A lot of focus has been put on the U.S. labor market as many analysts and economists see it as a critical factor in the Federal Reserve ‘s monetary policy decision. A strong employment report on Friday could put the U.S. central bank on pace to reduce its monthly bond-purchase program by the end of the year. A disappointing number could delay those tightening plans for the foreseeable future.

The indecision and lack of conviction in the gold market as investors look for more clarity have created some volatility, with prices pretty much going nowhere fast.

The gold market is trading Thursday morning in slightly negative territory. The selling pressure comes after prices tested resistance at the 200-day and 50-day moving averages for the fourth time since mid-July. Gold’s near-term weakness comes as the U.S. dollar trades near a one-week high above 92 points. U.S. bond yields are also pushing higher, with the yield on 10-year notes at 1.20%.

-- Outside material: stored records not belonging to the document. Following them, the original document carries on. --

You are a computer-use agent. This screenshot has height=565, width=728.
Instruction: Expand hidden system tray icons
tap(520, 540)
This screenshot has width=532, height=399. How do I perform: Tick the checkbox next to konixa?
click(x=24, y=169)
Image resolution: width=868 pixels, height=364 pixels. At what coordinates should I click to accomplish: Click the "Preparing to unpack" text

December gold futures last traded at $1,806.10 down 0.%46 on the day. Many analysts have said that gold needs to hold consistent gains above $1,830 an ounce to attract new investor interest and take a run back to $1,900 an ounce.

Live 24 hours gold chart [Kitco Inc.]

However, for some analysts, the path of least resistance could be lower.

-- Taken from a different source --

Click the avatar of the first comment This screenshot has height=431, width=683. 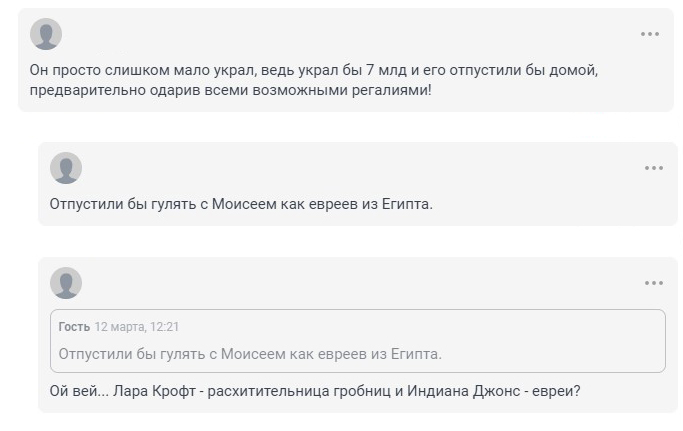[46, 34]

Ole Hansen, head of commodity strategy at Saxo Bank, said that gold ‘s multiple failed breakouts above $1,830 an ounce raises further risks to the downside, particularly as bond yields rise off last their recent multi-month lows.

“A fourth unsuccessful attempt to crack resistance above $1830 has left gold exposed to a test of support, currently at $1792,” he said. “The risk of a cycle low in yields may add short-term downside risks to gold with the market wondering whether the yellow metal may be resistant to rising yields just like it ignored the recent slump.”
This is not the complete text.